From: Bob Badour <bbadour_at_golden.net>
Date: Mon, 3 Sep 2001 20:25:00 -0400
Message-ID: <obVk7.770$Vc4.134525028@radon.golden.net>

Craig Shearer wrote in message <3b92b65d$1_at_clear.net.nz>...
>
>"Bob Badour" <bbadour_at_golden.net> wrote in message
>news:YtTj7.600$Hl.123494514_at_radon.golden.net...
>>
>> Craig Shearer wrote in message <3b8e9bff$1_at_clear.net.nz>...
>> >
>> >"Sascha Bohnenkamp" <bonito_at_mevis.de> wrote in message
>> >news:3B8E1FC3.D4F6EED7_at_mevis.de...
>> >> > And
>> >> > for bi-directional associations, it enforces referential integrity.
>> >> which OODBMS does this and what is the kind of 'enforcement'?
>> >> Is it only a setting of the bi-link to NULL or more?
>> >> (rdbms forbid those actions or do a delete on cascade if you want them
>> >> to)
>> >
>> >The ODBMS I use (JADE) does this. You define inverse relationships
>between
>> >reference properties (either singular references or collections) on
>> classes.
>> >When you define the inverse, you also define whether the relationship is
>> >parent-child or peer-peer. In the case of a parent-child relationship,
if
>> >the parent object is deleted, then this will cascade delete the child
>> >object. In the peer-peer case, deleting the object at one side of the
>> >relationship will automatically update the other object's reference to
it
>> to
>> >null.
>>
>> Who says it should even allow the delete in the first place? Are all
>> references symmetric?
>
>If you're asking about Integrity Checking, then there is no formal
mechanism
>for defining this.

This gives a huge advantage to the relational data model then, which does have such a formal mechanism.

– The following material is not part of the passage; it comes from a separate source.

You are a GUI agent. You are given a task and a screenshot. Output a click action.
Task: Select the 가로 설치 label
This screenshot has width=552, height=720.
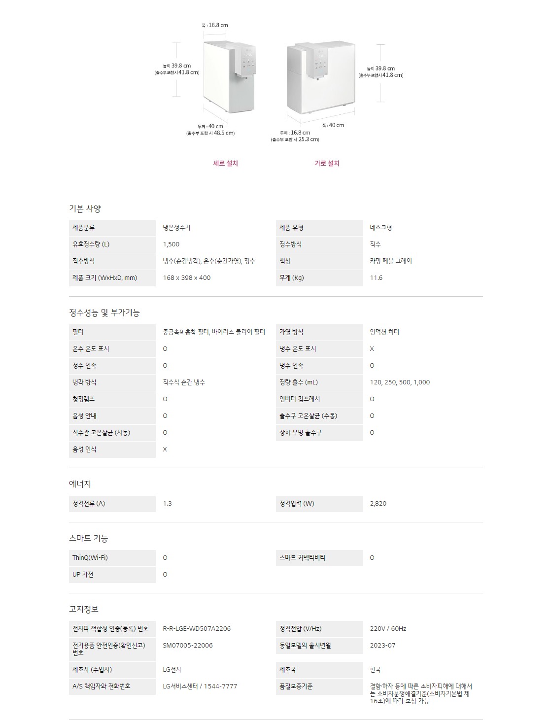327,163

>However, it is possible to define code in the destructor
>for the class that would raise an exception under certain circumstances,
>thus preventing deletion by forcing the transaction to abort.

Since the DBMS must support multiple applications and multiple programming environments, what prevents your Java programmers from omitting an important constraint in the destructor that your Smalltalk programmers rely on?

>I'm not certain what you mean by symmetric references, but I'll hazard a
>guess. When references between classes are defined, you specify an update
>mode - effectively which side is manually maintained. So, if the
>relationship defines manual on one side and automatic on the other, then
the
>compiler will reject (with a syntax error) code attempting to update the
>automatic side of the relationship. It is possible, though, to define both
>sides as manual/automatic, meaning that whichever side is maintained
>manually, the other side will be automatically maintained.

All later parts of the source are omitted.